Similar with part 4 of the series, I implemented MicroBatchReader as follows:
#Override
public List<DataReaderFactory<Row>> createDataReaderFactories() {
int partition = options.getInt(RMQ.PARTITICN, 5);
List<DataReaderFactory<Row>> factories = new LinkedList<>();
for (int i = 0; i < partition; i++) {
factories.add(new RMQDataReaderFactory(options));
}
return factories;
}
I am returning a list of factories, and hope that every instance in the list will be used to create a reader, which will be also a consumer. Is that approach correct?
I want my reciever to be reliable, i.e. after every processed message (or at least written to chekpoint directory for further processing), I need to ack it back to RabbitMQ. The problem starts after here: these factories are created at the driver, and the actual reading process takes place at executors through DataReaders. However, the commit method is a part of MicroBatchReader, not DataReader. Since I have many DataReaders per MicroBatchReader, how should I ack these messages back to RabbitMQ? Or should I ack when the next method is called on DataReader? Is it safe? If so, what is the purpose of commit function then?
CLARIFICATION: OBFUSCATION: The link provided in the answer about the renaming of some classes/functions (in addition to the explanations there) made everything much more clear worse than ever. Quoting from there:
Renames:
DataReaderFactory to InputPartition
DataReader to InputPartitionReader
...
InputPartition's purpose is to manage the lifecycle of the
associated reader, which is now called InputPartitionReader, with an
explicit create operation to mirror the close operation. This was no
longer clear from the API because DataReaderFactory appeared to be more
generic than it is and it isn't clear why a set of them is produced for
a read.
EDIT: However, the docs clearly say that "the reader factory will be serialized and sent to executors, then the data reader will be created on executors and do the actual reading."
To make the consumer reliable, I have to ACK for a particular message only after it is committed at Spark side. Note that the messages have to be ACKed on the same connection that it has been delivered through, but commit function is called at driver node. How can I commit at the worker/executor node?

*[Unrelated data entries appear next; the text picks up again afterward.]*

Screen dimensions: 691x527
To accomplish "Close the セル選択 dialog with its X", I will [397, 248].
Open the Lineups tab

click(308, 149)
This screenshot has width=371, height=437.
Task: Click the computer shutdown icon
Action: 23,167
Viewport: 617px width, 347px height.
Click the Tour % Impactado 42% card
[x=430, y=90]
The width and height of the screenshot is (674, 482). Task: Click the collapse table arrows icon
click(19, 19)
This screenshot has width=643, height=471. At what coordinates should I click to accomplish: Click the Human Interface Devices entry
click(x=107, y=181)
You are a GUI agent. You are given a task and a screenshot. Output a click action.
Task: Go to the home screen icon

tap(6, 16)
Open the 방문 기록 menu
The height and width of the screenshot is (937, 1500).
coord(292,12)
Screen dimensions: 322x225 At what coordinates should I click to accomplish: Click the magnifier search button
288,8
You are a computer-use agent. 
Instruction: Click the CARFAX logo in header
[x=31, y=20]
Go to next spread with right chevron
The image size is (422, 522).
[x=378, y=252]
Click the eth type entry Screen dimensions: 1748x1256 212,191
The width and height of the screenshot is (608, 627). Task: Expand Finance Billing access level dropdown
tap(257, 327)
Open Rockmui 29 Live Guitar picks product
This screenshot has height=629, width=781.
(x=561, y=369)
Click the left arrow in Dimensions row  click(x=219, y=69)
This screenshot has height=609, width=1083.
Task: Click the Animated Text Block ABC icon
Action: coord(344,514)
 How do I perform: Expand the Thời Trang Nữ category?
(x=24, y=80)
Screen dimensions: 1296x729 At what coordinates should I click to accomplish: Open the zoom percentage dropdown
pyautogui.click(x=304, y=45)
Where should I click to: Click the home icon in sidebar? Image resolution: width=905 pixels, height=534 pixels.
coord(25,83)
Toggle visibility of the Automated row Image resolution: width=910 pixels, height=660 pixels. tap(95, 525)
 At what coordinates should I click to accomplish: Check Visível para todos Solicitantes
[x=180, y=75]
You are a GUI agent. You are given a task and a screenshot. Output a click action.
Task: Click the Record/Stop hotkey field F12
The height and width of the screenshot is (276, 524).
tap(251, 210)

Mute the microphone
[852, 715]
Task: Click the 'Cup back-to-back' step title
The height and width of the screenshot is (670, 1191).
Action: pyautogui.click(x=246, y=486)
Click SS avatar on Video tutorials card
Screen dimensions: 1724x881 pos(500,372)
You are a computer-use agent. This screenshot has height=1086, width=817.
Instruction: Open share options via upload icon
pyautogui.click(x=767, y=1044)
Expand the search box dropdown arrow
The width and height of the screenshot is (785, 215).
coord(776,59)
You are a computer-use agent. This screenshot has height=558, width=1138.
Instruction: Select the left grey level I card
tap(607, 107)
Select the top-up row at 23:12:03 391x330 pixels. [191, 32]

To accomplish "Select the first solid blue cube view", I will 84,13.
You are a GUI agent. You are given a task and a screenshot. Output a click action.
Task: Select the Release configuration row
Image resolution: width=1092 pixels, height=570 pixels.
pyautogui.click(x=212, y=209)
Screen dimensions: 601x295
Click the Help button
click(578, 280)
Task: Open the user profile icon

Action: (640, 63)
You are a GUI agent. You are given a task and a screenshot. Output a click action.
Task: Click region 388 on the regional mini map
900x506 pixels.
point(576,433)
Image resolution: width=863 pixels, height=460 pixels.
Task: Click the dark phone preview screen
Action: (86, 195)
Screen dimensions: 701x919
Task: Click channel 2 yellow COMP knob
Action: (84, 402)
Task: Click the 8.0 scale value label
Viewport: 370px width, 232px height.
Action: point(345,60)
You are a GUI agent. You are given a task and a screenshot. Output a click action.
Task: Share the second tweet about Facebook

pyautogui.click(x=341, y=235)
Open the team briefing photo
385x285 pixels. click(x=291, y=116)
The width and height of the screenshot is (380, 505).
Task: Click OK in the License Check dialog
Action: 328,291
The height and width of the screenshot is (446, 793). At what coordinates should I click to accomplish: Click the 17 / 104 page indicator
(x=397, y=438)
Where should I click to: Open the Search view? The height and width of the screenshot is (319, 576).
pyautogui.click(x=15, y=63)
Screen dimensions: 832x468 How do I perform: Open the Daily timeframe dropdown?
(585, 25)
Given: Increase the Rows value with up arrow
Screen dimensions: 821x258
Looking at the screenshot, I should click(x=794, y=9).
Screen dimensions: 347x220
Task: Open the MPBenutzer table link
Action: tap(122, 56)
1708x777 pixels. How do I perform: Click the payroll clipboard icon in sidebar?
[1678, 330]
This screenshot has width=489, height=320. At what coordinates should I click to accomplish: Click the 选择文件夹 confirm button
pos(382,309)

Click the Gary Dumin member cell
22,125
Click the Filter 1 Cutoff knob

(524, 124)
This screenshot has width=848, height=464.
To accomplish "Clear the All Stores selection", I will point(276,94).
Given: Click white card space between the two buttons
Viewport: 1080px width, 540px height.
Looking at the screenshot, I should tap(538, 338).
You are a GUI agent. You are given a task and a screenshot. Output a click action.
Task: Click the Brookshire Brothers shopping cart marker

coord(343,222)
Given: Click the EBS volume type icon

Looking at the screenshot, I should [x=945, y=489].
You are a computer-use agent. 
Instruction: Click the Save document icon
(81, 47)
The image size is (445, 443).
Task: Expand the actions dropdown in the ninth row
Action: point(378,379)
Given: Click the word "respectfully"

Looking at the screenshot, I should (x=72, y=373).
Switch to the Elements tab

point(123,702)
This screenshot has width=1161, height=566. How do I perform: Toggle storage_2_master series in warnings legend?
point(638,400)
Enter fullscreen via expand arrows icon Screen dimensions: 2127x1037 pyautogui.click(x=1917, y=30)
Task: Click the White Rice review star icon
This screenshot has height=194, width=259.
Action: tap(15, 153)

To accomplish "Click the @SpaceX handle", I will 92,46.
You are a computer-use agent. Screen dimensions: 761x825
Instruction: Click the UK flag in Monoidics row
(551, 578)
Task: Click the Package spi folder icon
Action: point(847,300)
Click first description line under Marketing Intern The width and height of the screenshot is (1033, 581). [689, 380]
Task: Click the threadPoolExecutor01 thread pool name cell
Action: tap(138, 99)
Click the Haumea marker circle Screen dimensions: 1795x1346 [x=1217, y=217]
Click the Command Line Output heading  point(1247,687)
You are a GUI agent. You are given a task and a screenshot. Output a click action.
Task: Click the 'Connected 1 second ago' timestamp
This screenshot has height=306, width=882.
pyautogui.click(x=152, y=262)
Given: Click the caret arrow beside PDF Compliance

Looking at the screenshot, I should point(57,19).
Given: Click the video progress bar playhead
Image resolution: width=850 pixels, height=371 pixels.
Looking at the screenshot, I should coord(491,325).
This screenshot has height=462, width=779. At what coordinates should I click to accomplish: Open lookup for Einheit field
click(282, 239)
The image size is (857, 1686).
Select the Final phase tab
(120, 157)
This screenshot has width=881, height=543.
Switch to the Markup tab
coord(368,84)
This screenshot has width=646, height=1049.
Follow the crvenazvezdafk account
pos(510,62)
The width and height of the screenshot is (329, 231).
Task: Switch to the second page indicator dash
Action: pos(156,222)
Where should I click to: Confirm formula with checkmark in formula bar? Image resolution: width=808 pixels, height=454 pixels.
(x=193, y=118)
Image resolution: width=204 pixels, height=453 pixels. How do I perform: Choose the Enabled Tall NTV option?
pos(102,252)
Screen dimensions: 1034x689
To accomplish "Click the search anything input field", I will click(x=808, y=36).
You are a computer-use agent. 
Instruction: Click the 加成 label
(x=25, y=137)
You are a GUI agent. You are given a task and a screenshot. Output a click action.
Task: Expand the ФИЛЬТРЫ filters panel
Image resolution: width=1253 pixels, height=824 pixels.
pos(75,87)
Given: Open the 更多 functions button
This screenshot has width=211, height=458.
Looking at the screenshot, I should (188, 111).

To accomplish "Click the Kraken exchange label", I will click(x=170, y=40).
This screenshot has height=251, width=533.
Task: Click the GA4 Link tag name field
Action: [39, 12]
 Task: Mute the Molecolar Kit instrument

> I am returning a list of factories, and hope that every instance in the list will be used to create a reader, which will be also a consumer. Is that approach correct?
The source [socket][1] source implementation has one thread pushing messages into the internal ListBuffer. In other words, there is one consumer (the thread) filling up the internal ListBuffer which is **then** divided up into partitions by `planInputPartitions`( `createDataReaderFactories` got [renamed][2] to `planInputPartitions`).
Also, according to the Javadoc of [MicroBatchReadSupport][3]
> The execution engine will create a micro-batch reader at the start of a streaming query, alternate calls to setOffsetRange and createDataReaderFactories for each batch to process, and then call stop() when the execution is complete. Note that a single query may have multiple executions due to restart or failure recovery.
In other words, the `createDataReaderFactories` should be called **multiple** times, which to my understanding suggests that each `DataReader` is responsible for a static input partition, which implies that the DataReader shouldn't be a consumer.
----------
> However, the commit method is a part of MicroBatchReader, not DataReader ... If so, what is the purpose of commit function then?
Perhaps part of the rationale for the commit function is to prevent the internal buffer of the MicroBatchReader from getting to big. By committing an Offset, you can effectively remove elements less than the Offset from the buffer as you are making a commitment to not process them anymore. You can see this happening in the socket source code with `batches.trimStart(offsetDiff)`
I'm unsure about implementing a reliable receiver, so I hope a more experienced Spark guy comes around and grabs your question as I'm interested too!
Hope this helps!
EDIT
I had only studied the socket, and wiki-edit sources. These sources are not production ready, which is something that the question was was not looking for. Instead, the kafka source is the better starting point which has, unlike the aforementioned sources, multiple consumers like the author was looking for.
However, perhaps if you're looking for unreliable sources, the socket and wikiedit sources above provide a less complicated solution.

Related

Ask vs Tell or forward for Actors using Akka Streams

Hi I am working with akka streams along with akka-stream-kafka. I am setting up a Stream with the below setup:
Source (Kafka) --> | Akka Actor Flow | --> Sink (MongoDB)
Actor Flow basically by Actors that will process data, below is the hierarchy:
System
|
Master Actor
/ \
URLTypeHandler SerializedTypeHandler
/ \ |
Type1Handler Type2Handler SomeOtherHandler
So Kafka has the message, I write up the consumer and run it in atMostOnceSource configuration and use
Consumer.Control control =
Consumer.atMostOnceSource(consumerSettings, Subscriptions.topics(TOPIC))
.mapAsyncUnordered(10, record -> processAccessLog(rootHandler, record.value()))
.to(Sink.foreach(it -> System.out.println("FinalReturnedString--> " + it)))
.run(materializer);
I've used a print as a sink initially, just to get the flow running.
and the processAccessLog is defined as:
private static CompletionStage<String> processAccessLog(ActorRef handler, byte[] value) {
handler.tell(value, ActorRef.noSender());
return CompletableFuture.completedFuture("");
}
Now, from the definition ask must be used when an actor is expecting a response, makes sense in this case since I want to return values to be written in the sink.
But everyone (including docs), mention to avoid ask and rather use tell and forward, an amazing blog is written on it Don't Ask, Tell.
In the blog he mentions, in case of nested actors, use tell for the first message and then use forward for the message to reach the destination and then after processing directly send the message back to the root actor.
Now here is the problem,
How do I send the message from D back to A, such that I can still use the sink.
Is it good practice to have open ended streams? e.g. Streams where Sink doesn't matter because the actors have already done the job. (I don't think it is recommend to do so, seems flawed).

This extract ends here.